More than 210,000 people signed up when the University of Pittsburgh offered its first five massive open online courses (MOOC) last year.
Though that was more than 11 times the number of students enrolled at the Oakland campus, there is little chance the broad-based, distance learning courses will soon replace traditional learning, school officials said.
There is a good chance, though, that these online courses can teach schools better ways to connect technology and education.
“I think for us at Pitt, we are really focused on using technology to enhance learning,” said Cynthia Golden, director of the Center for Instructional Development & Distance Education. “MOOCs are just one of the tools we have.”
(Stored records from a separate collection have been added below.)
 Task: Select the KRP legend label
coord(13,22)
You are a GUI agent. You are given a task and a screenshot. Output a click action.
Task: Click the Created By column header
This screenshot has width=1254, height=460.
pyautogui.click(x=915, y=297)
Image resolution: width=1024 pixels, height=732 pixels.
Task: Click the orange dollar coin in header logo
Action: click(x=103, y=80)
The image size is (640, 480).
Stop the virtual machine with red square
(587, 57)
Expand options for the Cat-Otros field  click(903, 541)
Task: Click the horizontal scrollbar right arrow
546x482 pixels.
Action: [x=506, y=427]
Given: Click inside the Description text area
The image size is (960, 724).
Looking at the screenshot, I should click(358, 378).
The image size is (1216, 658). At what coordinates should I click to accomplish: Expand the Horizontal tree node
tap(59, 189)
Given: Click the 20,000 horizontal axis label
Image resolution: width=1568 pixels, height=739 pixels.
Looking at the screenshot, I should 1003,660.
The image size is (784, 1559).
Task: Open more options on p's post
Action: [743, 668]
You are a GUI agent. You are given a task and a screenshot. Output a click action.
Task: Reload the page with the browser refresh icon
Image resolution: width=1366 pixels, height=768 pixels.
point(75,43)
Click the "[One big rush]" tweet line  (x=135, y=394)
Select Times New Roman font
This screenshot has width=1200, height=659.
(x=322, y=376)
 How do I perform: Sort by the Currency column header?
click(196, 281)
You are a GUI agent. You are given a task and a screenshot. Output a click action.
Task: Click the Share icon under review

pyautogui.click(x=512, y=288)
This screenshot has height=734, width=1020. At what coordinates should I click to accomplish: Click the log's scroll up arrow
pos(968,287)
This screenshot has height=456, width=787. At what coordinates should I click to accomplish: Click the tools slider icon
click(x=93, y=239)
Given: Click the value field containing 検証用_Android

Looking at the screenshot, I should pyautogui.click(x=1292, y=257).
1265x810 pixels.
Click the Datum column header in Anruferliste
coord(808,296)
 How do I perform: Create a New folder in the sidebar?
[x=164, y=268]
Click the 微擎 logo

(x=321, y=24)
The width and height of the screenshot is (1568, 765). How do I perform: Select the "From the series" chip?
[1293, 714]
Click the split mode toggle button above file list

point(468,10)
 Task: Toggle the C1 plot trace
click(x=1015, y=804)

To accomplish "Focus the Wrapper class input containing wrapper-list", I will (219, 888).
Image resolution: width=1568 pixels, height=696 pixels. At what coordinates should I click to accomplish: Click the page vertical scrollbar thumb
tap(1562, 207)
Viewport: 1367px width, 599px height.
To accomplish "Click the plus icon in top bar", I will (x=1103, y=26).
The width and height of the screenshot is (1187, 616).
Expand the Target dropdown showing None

The free, mass classes are designed to offer education online to anyone, anywhere without limits on class size.
Without educator support, ‘there is no hope’ for MOOCs
On Jan. 27, Pitt started its second round of MOOCs by relaunching the disaster preparedness course offered in 2013. Two other courses from the first round are scheduled to be revisited this year: “A Look at Nuclear Science and Technology” in March and “Nutrition and Physical Activity for Health” in June.
“I learned a lot, and it was lots of work. But I loved doing it,” said Michael Beach, an assistant professor in Pitt’s nursing school who teaches the disaster preparedness MOOC. “Students can do this any time. If they miss a week, they can jump back in.”
Beach’s six-week course includes weekly videos and Power Point presentations, panel discussions, demonstrations and lively message board discussions. Much of the material was pulled from a for-credit, graduate-level course he teaches at Pitt.
MOOCs, however, are not for credit. Some — including his — offer a certificate to those who complete all of the work.